*Problem details*. Repeat back the listing below, word for word and in full.

*Available records*.
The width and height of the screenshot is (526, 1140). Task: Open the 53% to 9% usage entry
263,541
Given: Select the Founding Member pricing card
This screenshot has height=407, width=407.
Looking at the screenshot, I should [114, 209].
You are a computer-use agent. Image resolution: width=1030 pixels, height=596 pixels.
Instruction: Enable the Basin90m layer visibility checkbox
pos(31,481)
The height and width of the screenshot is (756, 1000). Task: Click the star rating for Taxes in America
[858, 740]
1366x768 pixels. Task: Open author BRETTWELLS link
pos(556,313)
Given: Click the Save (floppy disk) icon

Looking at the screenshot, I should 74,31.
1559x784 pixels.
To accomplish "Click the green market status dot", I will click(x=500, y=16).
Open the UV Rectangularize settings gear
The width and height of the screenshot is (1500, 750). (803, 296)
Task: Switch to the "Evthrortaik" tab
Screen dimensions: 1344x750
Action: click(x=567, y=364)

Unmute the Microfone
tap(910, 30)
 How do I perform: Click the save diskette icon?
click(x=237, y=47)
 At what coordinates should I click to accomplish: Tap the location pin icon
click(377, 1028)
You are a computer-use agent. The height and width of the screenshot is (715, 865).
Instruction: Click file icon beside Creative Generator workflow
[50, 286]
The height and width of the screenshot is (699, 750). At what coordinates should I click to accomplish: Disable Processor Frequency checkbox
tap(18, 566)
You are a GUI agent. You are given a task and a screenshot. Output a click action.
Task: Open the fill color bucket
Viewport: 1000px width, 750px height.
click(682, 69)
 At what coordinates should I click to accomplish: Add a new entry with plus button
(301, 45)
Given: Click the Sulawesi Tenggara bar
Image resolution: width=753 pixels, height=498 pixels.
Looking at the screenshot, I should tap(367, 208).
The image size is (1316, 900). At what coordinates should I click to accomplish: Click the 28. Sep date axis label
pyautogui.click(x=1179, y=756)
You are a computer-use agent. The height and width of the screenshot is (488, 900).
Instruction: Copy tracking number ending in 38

*Result of this task*.
The width and height of the screenshot is (526, 1140). Task: Open the 53% to 9% usage entry
263,541
Given: Select the Founding Member pricing card
This screenshot has height=407, width=407.
Looking at the screenshot, I should [114, 209].
You are a computer-use agent. Image resolution: width=1030 pixels, height=596 pixels.
Instruction: Enable the Basin90m layer visibility checkbox
pos(31,481)
The height and width of the screenshot is (756, 1000). Task: Click the star rating for Taxes in America
[858, 740]
1366x768 pixels. Task: Open author BRETTWELLS link
pos(556,313)
Given: Click the Save (floppy disk) icon

Looking at the screenshot, I should 74,31.
1559x784 pixels.
To accomplish "Click the green market status dot", I will click(x=500, y=16).
Open the UV Rectangularize settings gear
The width and height of the screenshot is (1500, 750). (803, 296)
Task: Switch to the "Evthrortaik" tab
Screen dimensions: 1344x750
Action: click(x=567, y=364)

Unmute the Microfone
tap(910, 30)
 How do I perform: Click the save diskette icon?
click(x=237, y=47)
 At what coordinates should I click to accomplish: Tap the location pin icon
click(377, 1028)
You are a computer-use agent. The height and width of the screenshot is (715, 865).
Instruction: Click file icon beside Creative Generator workflow
[50, 286]
The height and width of the screenshot is (699, 750). At what coordinates should I click to accomplish: Disable Processor Frequency checkbox
tap(18, 566)
You are a GUI agent. You are given a task and a screenshot. Output a click action.
Task: Open the fill color bucket
Viewport: 1000px width, 750px height.
click(682, 69)
 At what coordinates should I click to accomplish: Add a new entry with plus button
(301, 45)
Given: Click the Sulawesi Tenggara bar
Image resolution: width=753 pixels, height=498 pixels.
Looking at the screenshot, I should tap(367, 208).
The image size is (1316, 900). At what coordinates should I click to accomplish: Click the 28. Sep date axis label
pyautogui.click(x=1179, y=756)
You are a computer-use agent. The height and width of the screenshot is (488, 900).
Instruction: Copy tracking number ending in 38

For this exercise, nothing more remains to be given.